REQUIRED TASK:
Please copy out all of the following records line for line, with no changes.

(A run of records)
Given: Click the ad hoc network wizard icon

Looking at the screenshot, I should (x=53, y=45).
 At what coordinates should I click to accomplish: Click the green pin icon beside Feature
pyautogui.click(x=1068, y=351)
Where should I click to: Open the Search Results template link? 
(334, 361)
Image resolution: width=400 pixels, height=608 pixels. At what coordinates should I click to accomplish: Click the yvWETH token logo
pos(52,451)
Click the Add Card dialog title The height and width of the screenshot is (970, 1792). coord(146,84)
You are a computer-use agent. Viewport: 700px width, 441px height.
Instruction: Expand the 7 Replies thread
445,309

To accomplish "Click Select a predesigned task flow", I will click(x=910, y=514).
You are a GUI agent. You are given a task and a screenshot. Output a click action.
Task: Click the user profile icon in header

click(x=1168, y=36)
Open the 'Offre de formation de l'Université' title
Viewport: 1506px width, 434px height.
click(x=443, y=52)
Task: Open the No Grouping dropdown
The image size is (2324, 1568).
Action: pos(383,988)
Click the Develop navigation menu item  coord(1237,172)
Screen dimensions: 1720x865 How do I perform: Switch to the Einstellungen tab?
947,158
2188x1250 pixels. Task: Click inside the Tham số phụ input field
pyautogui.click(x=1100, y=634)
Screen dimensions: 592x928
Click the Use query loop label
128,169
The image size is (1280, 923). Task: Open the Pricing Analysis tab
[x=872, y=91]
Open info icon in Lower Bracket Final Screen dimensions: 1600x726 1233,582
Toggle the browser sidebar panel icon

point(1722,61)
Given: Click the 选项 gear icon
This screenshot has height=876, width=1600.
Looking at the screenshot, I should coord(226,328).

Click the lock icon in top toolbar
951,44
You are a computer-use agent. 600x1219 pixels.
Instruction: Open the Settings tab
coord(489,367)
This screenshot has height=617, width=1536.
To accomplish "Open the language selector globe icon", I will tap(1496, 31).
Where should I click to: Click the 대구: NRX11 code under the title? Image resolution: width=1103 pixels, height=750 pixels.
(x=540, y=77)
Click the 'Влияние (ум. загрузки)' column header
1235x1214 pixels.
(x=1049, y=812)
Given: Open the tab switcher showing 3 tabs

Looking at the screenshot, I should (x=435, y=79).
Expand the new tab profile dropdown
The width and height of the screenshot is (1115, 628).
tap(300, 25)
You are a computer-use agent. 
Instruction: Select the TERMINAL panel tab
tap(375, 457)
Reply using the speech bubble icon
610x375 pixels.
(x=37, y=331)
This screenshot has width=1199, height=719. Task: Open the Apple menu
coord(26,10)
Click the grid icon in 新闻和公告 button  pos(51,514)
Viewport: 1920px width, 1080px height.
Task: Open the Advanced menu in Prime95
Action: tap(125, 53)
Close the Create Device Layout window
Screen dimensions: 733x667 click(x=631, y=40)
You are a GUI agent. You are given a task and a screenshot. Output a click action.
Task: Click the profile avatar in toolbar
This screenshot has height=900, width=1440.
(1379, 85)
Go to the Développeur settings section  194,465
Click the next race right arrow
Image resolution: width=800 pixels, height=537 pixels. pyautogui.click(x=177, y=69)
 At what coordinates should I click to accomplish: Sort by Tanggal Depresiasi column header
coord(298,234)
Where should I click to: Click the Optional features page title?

CORRECT ANSWER:
Given: Click the ad hoc network wizard icon

Looking at the screenshot, I should (x=53, y=45).
 At what coordinates should I click to accomplish: Click the green pin icon beside Feature
pyautogui.click(x=1068, y=351)
Where should I click to: Open the Search Results template link? 
(334, 361)
Image resolution: width=400 pixels, height=608 pixels. At what coordinates should I click to accomplish: Click the yvWETH token logo
pos(52,451)
Click the Add Card dialog title The height and width of the screenshot is (970, 1792). coord(146,84)
You are a computer-use agent. Viewport: 700px width, 441px height.
Instruction: Expand the 7 Replies thread
445,309

To accomplish "Click Select a predesigned task flow", I will click(x=910, y=514).
You are a GUI agent. You are given a task and a screenshot. Output a click action.
Task: Click the user profile icon in header

click(x=1168, y=36)
Open the 'Offre de formation de l'Université' title
Viewport: 1506px width, 434px height.
click(x=443, y=52)
Task: Open the No Grouping dropdown
The image size is (2324, 1568).
Action: pos(383,988)
Click the Develop navigation menu item  coord(1237,172)
Screen dimensions: 1720x865 How do I perform: Switch to the Einstellungen tab?
947,158
2188x1250 pixels. Task: Click inside the Tham số phụ input field
pyautogui.click(x=1100, y=634)
Screen dimensions: 592x928
Click the Use query loop label
128,169
The image size is (1280, 923). Task: Open the Pricing Analysis tab
[x=872, y=91]
Open info icon in Lower Bracket Final Screen dimensions: 1600x726 1233,582
Toggle the browser sidebar panel icon

point(1722,61)
Given: Click the 选项 gear icon
This screenshot has height=876, width=1600.
Looking at the screenshot, I should coord(226,328).

Click the lock icon in top toolbar
951,44
You are a computer-use agent. 600x1219 pixels.
Instruction: Open the Settings tab
coord(489,367)
This screenshot has height=617, width=1536.
To accomplish "Open the language selector globe icon", I will tap(1496, 31).
Where should I click to: Click the 대구: NRX11 code under the title? Image resolution: width=1103 pixels, height=750 pixels.
(x=540, y=77)
Click the 'Влияние (ум. загрузки)' column header
1235x1214 pixels.
(x=1049, y=812)
Given: Open the tab switcher showing 3 tabs

Looking at the screenshot, I should (x=435, y=79).
Expand the new tab profile dropdown
The width and height of the screenshot is (1115, 628).
tap(300, 25)
You are a computer-use agent. 
Instruction: Select the TERMINAL panel tab
tap(375, 457)
Reply using the speech bubble icon
610x375 pixels.
(x=37, y=331)
This screenshot has width=1199, height=719. Task: Open the Apple menu
coord(26,10)
Click the grid icon in 新闻和公告 button  pos(51,514)
Viewport: 1920px width, 1080px height.
Task: Open the Advanced menu in Prime95
Action: tap(125, 53)
Close the Create Device Layout window
Screen dimensions: 733x667 click(x=631, y=40)
You are a GUI agent. You are given a task and a screenshot. Output a click action.
Task: Click the profile avatar in toolbar
This screenshot has height=900, width=1440.
(1379, 85)
Go to the Développeur settings section  194,465
Click the next race right arrow
Image resolution: width=800 pixels, height=537 pixels. pyautogui.click(x=177, y=69)
 At what coordinates should I click to accomplish: Sort by Tanggal Depresiasi column header
coord(298,234)
Where should I click to: Click the Optional features page title?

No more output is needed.